Writing Apache Spark SQL custom logical optimization - API on waitingforcode.com

Versions: Apache Spark 2.4.0

In one of my previous posts I presented how to add a custom optimization to Apache Spark SQL. It was not a good moment to deep delve into the topic because of its complexity. That's why I will try to do a better job here by showing the API of native optimizations.

Data Engineering Design Patterns

Looking for a book that defines and solves most common data engineering problems? I wrote one on that topic! You can read it online on the O'Reilly platform, or get a print copy on Amazon.
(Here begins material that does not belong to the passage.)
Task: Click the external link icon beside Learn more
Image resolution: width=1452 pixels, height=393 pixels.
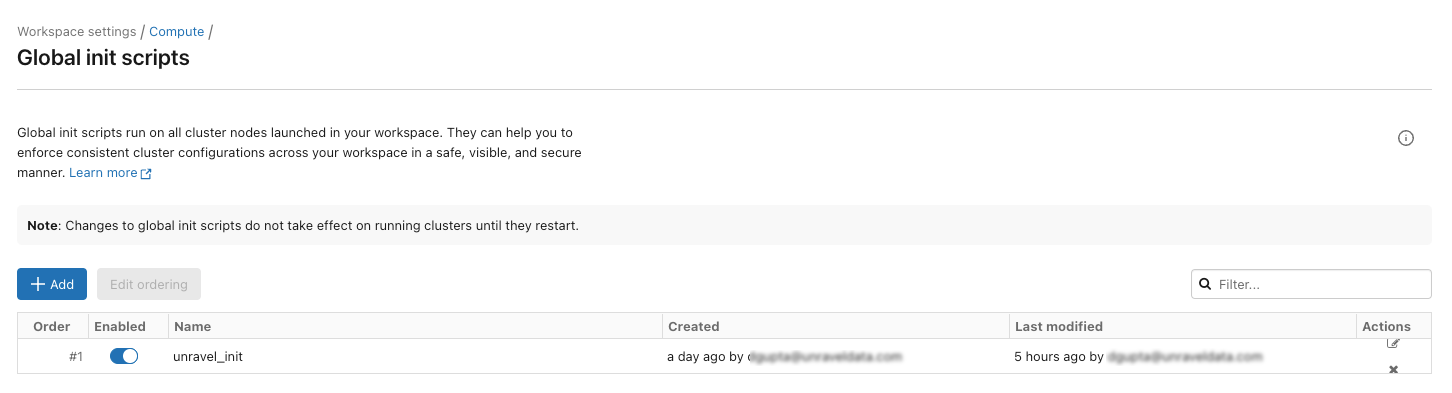Action: coord(146,173)
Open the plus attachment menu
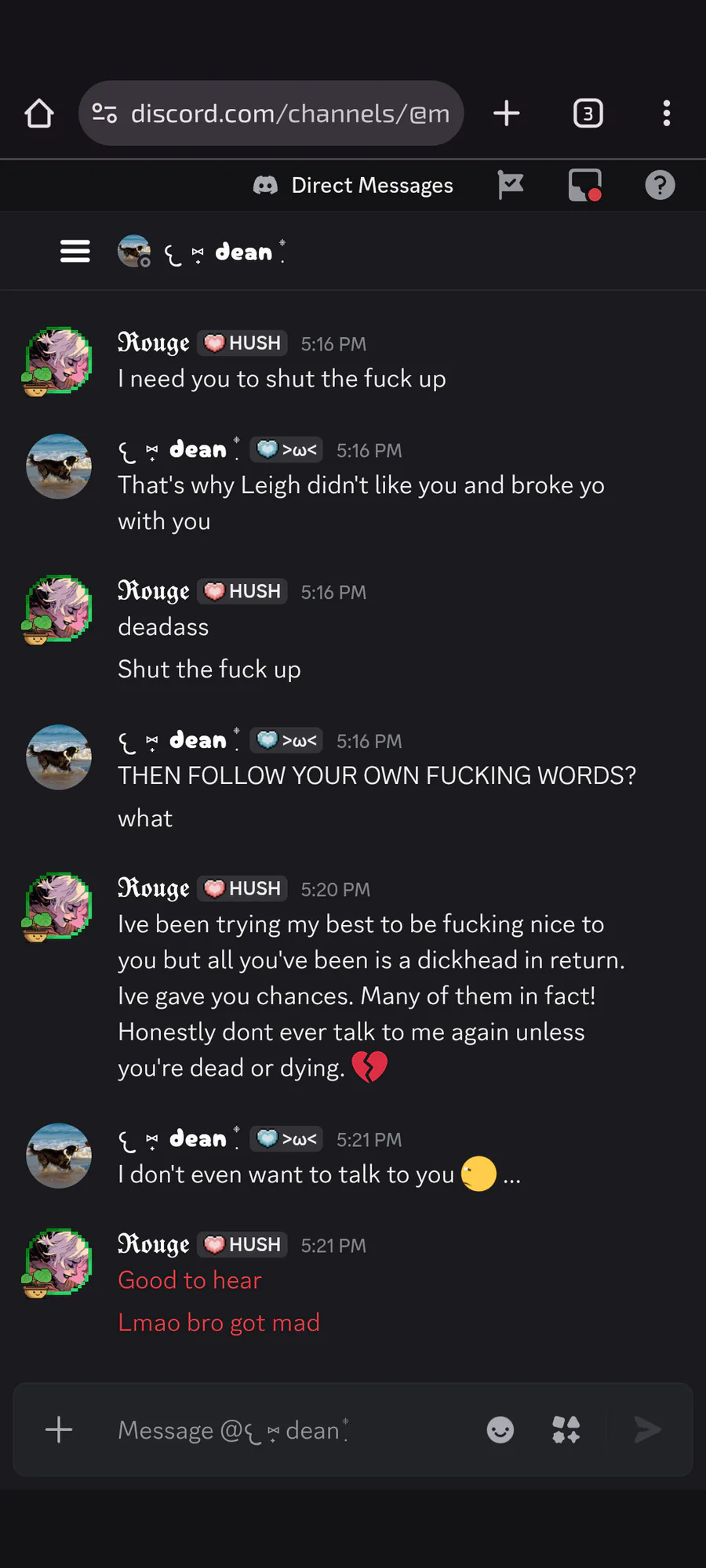The image size is (706, 1568). point(59,1430)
I also help solve your data engineering problems 👉 contact@waitingforcode.com 📩

This post is an exercise for reverse engineering where I will try to analyze already existent optimization rules before building my own in one of the next posts. The post is composed of 5 sections. Each one explains one specific point of Apache Spark SQL logical optimization. The first of them defines a general template that you can meet in the source code. Two next sections focus on 2 methods of LogicalPlan that are used in the template: transform and resolve. The 4th section shows the role of the pattern matching guards. The last part terminates the post with a short recall of the elements that you can use in your custom optimization code.

The general template

The optimization rule must inherit the Rule[TreeType <: TreeNode[_]] class where the type is one of the nodes of the query AST (Abstract Syntax Tree). Among the examples of TreeNodes you will find Literal for the text values, GreaterThan for ">" expression, Filter for the predicates from WHERE clause and so forth. I written a post about the basics of Catalyst Optimizer in Spark SQL where you can find more details about the TreeNodes. All of them have one important thing in common, they are the children of the LogicalPlan abstract class.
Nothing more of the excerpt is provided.